■ TASK REQUIREMENTS
The required result is each line of the entries below containing the string "element".

(Extracted records)
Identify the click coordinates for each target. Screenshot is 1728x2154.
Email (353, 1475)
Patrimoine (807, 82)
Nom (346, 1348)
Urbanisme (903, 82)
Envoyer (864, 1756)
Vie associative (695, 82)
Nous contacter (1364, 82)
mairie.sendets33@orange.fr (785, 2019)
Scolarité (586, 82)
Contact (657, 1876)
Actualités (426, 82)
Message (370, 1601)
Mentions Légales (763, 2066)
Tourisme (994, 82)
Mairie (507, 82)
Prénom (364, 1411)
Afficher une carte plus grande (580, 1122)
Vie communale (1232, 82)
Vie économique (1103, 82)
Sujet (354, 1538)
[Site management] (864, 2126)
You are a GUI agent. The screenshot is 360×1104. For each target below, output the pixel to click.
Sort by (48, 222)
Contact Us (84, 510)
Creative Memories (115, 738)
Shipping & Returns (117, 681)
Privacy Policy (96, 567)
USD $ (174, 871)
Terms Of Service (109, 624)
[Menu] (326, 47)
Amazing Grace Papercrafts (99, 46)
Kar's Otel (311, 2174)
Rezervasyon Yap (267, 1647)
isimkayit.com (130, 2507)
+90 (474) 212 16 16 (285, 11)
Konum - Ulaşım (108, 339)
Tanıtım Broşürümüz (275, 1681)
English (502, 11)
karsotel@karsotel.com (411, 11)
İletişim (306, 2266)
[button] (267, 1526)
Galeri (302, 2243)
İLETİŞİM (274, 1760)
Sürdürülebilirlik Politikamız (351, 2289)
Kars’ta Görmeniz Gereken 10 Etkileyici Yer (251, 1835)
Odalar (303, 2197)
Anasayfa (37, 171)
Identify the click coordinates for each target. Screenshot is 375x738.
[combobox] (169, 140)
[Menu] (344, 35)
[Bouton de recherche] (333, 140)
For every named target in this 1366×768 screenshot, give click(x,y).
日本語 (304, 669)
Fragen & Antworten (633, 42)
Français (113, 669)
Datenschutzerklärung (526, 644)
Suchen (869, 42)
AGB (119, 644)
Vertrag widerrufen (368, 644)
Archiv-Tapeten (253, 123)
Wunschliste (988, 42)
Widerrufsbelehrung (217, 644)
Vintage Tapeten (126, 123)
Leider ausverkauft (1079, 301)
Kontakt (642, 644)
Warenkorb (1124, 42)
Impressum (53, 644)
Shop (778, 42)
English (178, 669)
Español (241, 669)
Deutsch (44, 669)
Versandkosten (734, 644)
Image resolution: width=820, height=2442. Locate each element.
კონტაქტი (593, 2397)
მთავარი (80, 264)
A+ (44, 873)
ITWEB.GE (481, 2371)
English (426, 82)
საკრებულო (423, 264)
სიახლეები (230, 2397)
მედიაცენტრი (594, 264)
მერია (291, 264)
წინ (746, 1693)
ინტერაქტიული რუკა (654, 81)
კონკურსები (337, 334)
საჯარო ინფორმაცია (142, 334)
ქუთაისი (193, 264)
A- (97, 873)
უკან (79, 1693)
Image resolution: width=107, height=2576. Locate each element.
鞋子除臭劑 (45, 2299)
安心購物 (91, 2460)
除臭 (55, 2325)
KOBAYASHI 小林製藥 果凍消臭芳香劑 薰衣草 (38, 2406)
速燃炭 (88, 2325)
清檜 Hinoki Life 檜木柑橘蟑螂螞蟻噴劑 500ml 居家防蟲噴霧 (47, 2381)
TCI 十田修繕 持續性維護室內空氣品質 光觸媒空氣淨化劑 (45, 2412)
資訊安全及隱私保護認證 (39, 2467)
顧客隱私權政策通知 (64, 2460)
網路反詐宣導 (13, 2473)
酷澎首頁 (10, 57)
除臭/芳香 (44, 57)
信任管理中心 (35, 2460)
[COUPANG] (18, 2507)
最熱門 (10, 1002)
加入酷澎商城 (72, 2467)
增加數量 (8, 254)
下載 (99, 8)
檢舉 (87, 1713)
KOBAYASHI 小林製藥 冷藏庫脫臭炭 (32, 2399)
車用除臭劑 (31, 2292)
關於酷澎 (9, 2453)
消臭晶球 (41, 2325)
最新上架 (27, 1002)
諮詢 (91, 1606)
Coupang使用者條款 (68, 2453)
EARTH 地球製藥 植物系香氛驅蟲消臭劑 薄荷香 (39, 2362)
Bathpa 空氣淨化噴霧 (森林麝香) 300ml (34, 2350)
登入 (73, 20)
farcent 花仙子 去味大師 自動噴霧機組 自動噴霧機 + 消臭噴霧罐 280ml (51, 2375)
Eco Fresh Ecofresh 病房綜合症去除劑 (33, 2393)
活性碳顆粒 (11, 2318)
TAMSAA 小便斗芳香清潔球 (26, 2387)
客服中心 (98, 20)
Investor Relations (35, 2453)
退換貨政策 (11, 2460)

■ ANSWER AREA
Image resolution: width=820, height=2442. Locate each element.
Image resolution: width=107, height=2576. Locate each element.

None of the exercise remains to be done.